Characterization and Modulation of microRNAs in Fragile X Syndrome
Since the discovery of the first microRNA in 1993, microRNA-based therapeutics have become a hot topic in biology. Could microRNAs be a new path to treatment of Fragile X syndrome?
MicroRNAs are disrupted in Fragile X, and so this team will work to understand what is going wrong and explore ways to correct it.
Synapses are the site of communication between nerve cells in the brain. In order for synapses to function properly, there needs to be stop and go signals that control the synthesis of new proteins. In Fragile X syndrome there is excess and dysregulated protein synthesis through multiple mechanisms that alter synapse function.
How does FMRP, the protein missing in FXS, act as a brake on protein synthesis? FMRP partners with microRNA molecules, which are encoded by genes, but do not make their own protein the way an mRNA does. Rather, microRNAs are essential regulators of genes that do make proteins.

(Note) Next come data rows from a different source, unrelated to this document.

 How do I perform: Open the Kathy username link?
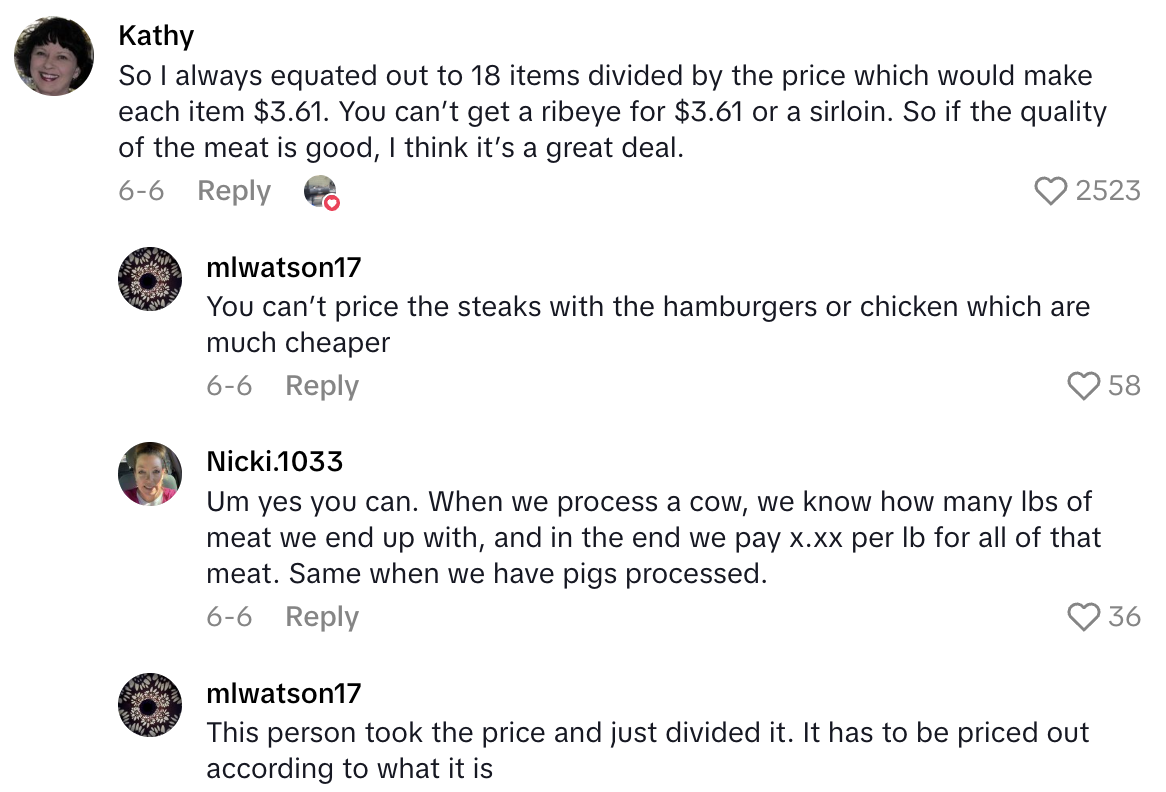pos(156,36)
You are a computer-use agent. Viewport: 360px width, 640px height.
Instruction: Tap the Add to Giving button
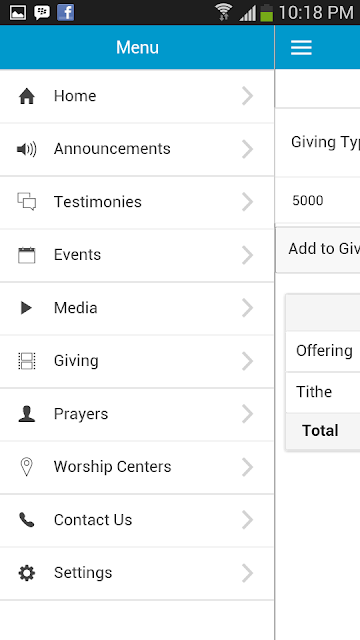[318, 249]
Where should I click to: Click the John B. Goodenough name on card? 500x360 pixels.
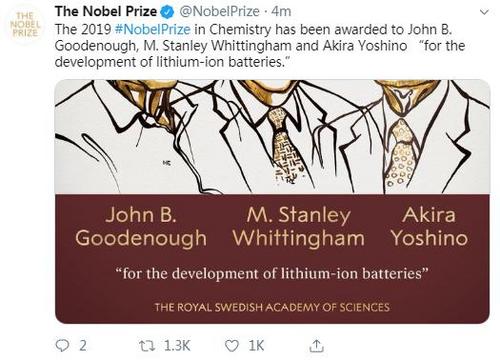click(x=141, y=227)
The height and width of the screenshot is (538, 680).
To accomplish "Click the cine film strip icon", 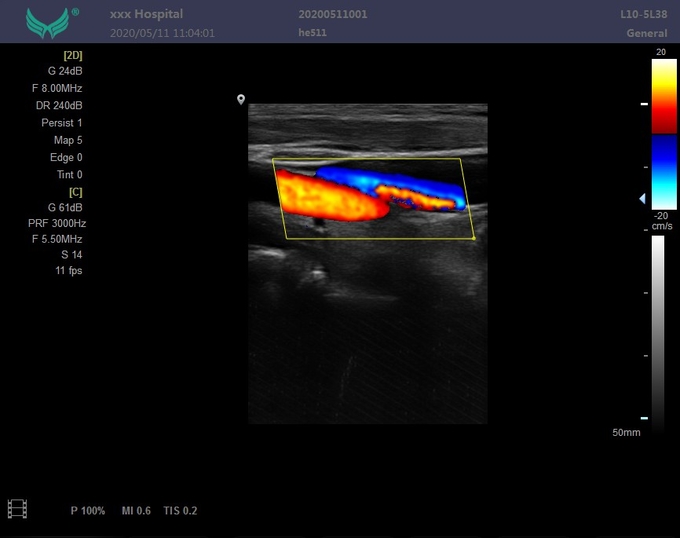I will pos(17,509).
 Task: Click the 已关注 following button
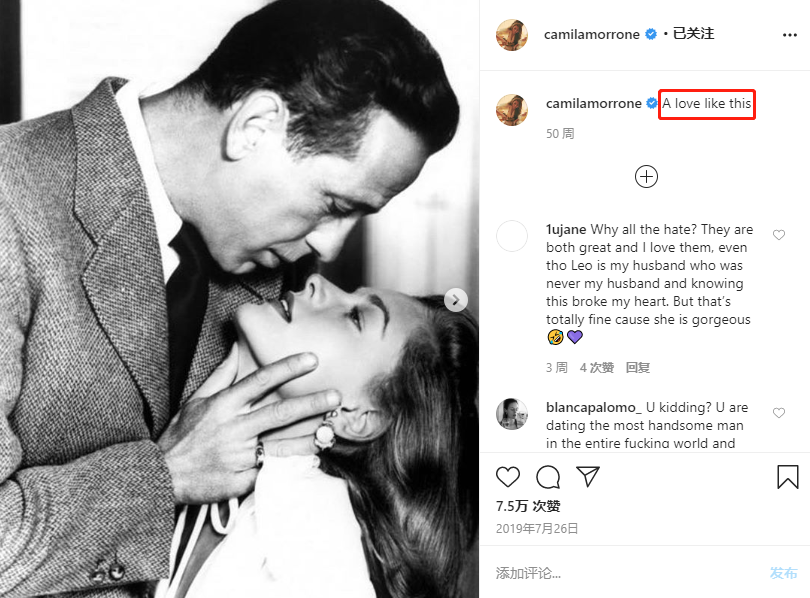tap(693, 34)
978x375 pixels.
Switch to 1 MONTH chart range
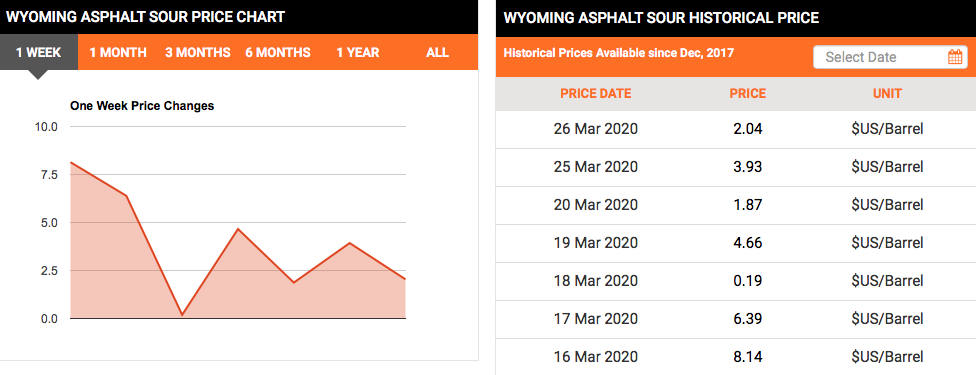(x=118, y=52)
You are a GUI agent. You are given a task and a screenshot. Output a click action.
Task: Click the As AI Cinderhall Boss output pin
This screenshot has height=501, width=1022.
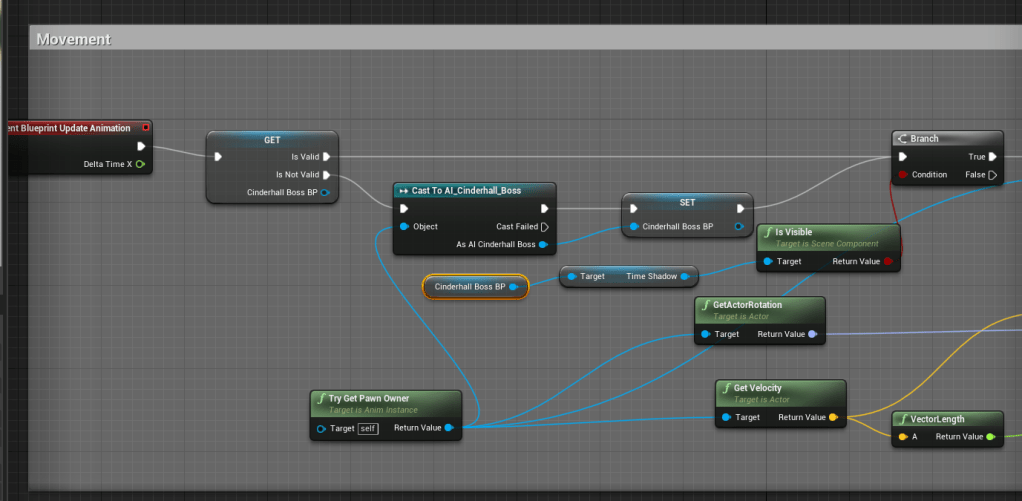click(x=543, y=245)
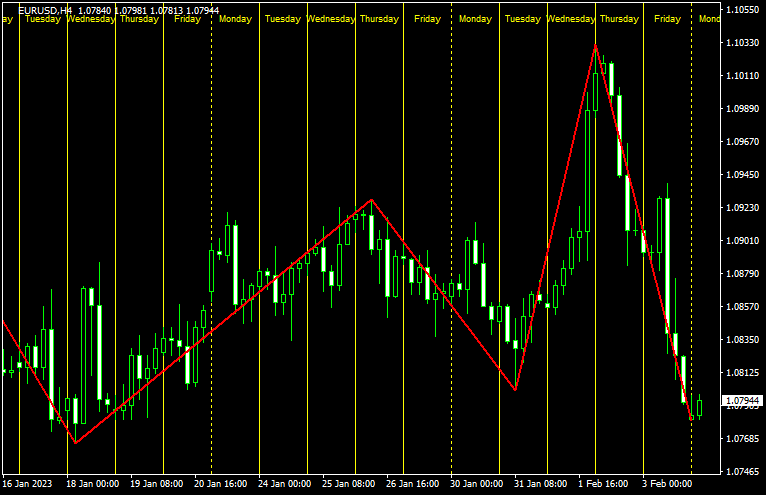This screenshot has width=766, height=495.
Task: Select the 30 Jan 00:00 time label
Action: [477, 483]
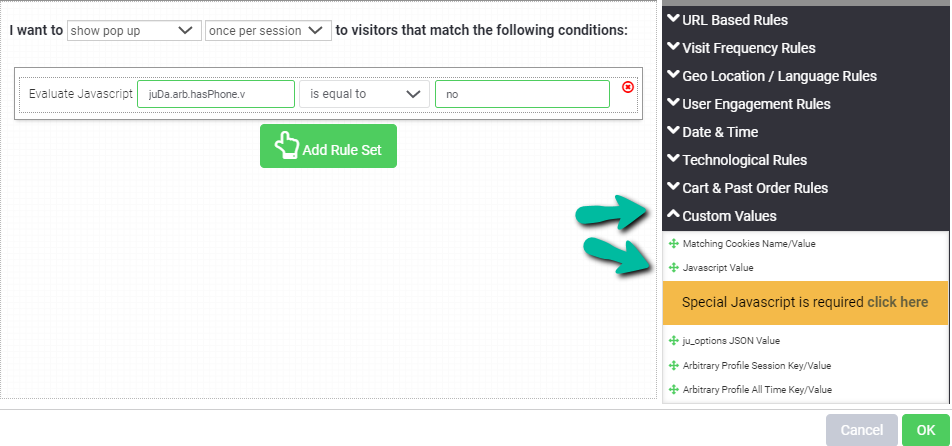Click the move icon beside Arbitrary Profile All Time Key/Value
This screenshot has width=952, height=446.
click(673, 389)
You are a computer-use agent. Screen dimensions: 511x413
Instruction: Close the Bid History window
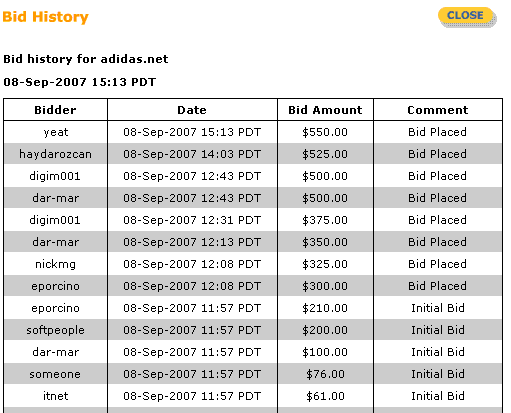[467, 17]
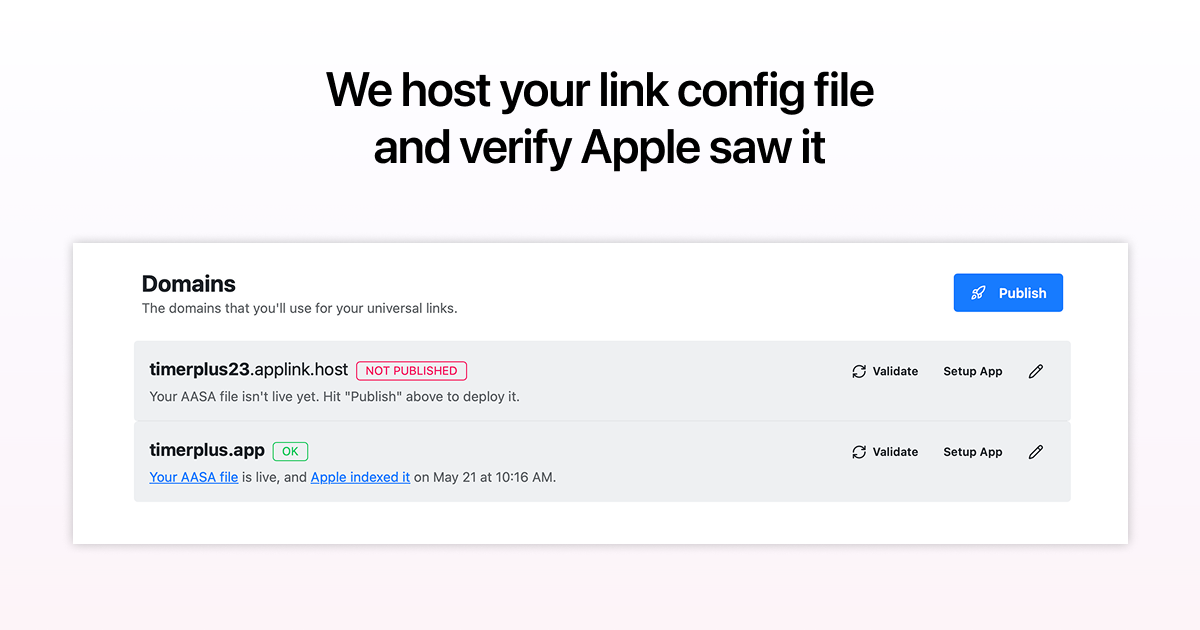Click the pencil edit icon for timerplus.app
1200x630 pixels.
pos(1035,452)
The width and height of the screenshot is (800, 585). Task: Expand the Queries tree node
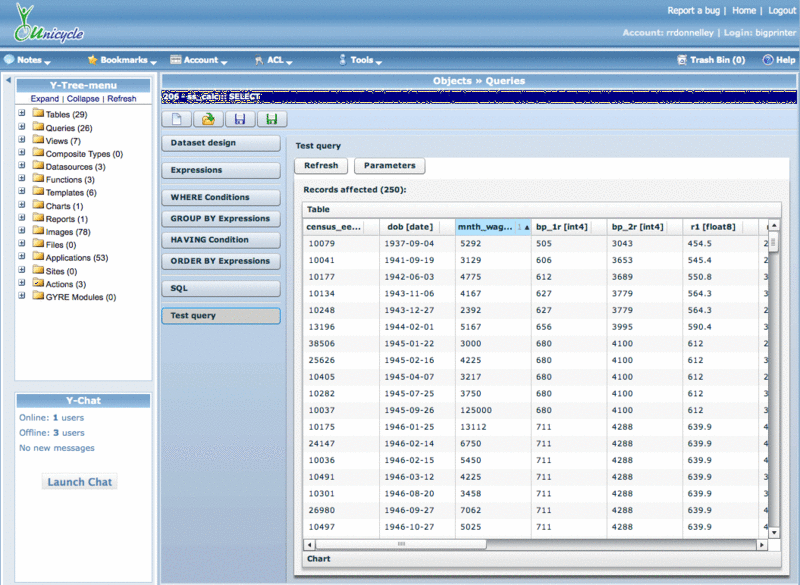[22, 127]
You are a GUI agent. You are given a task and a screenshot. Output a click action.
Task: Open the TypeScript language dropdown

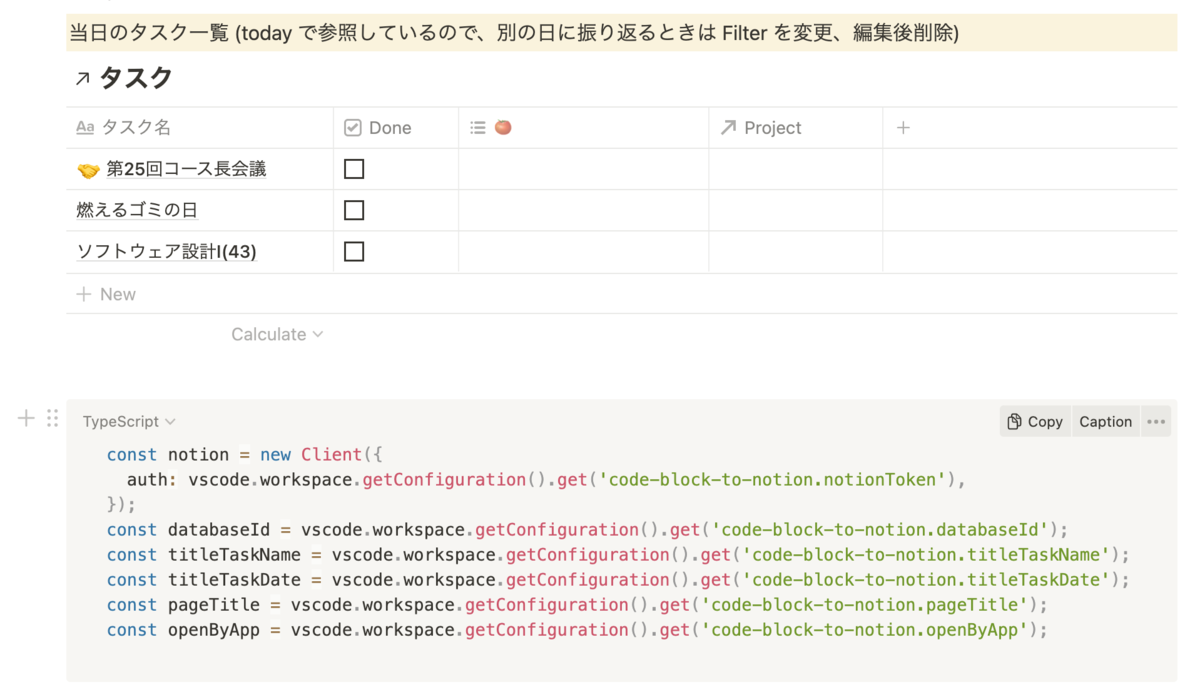coord(129,422)
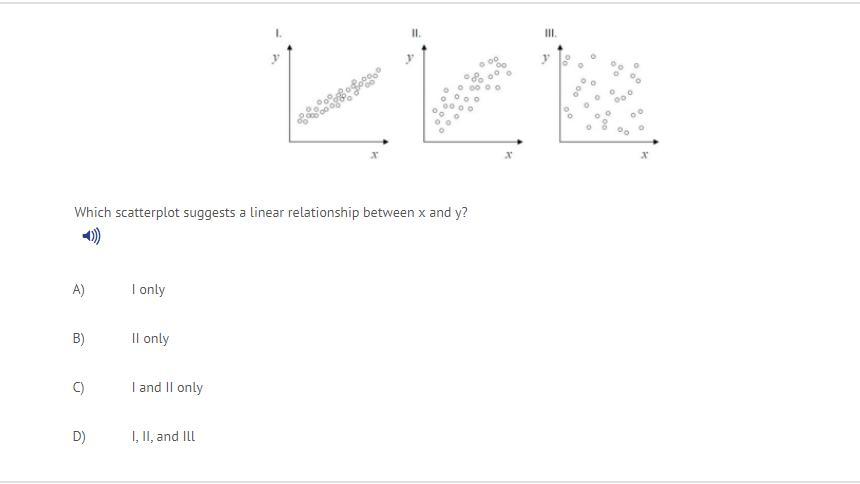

It is known that microRNAs are altered in Fragile X syndrome, but we do not yet know how they contribute to the disorder. We plan to characterize the different ways microRNA dysregulation contributes to Fragile X syndrome associated phenotypes. We will evaluate whether restoring altered microRNAs will stop excess protein synthesis and neuronal hyperexcitability from occurring in Fragile X cells. What we discover could point to new treatments to specifically target these alterations in microRNAs.
Meet the Scientist
Dr. Gary Bassell is a Professor in the Departments of Cell Biology and Neurology at Emory University School of Medicine in Atlanta, Georgia. His laboratory researches the critical functions of mRNA proteins and their role in neurodegenerative and development disorders. The Bassell Laboratory first received FRAXA funding in 2000 at Albert Einstein College of Medicine, where Dr. Bassell was previously a professor.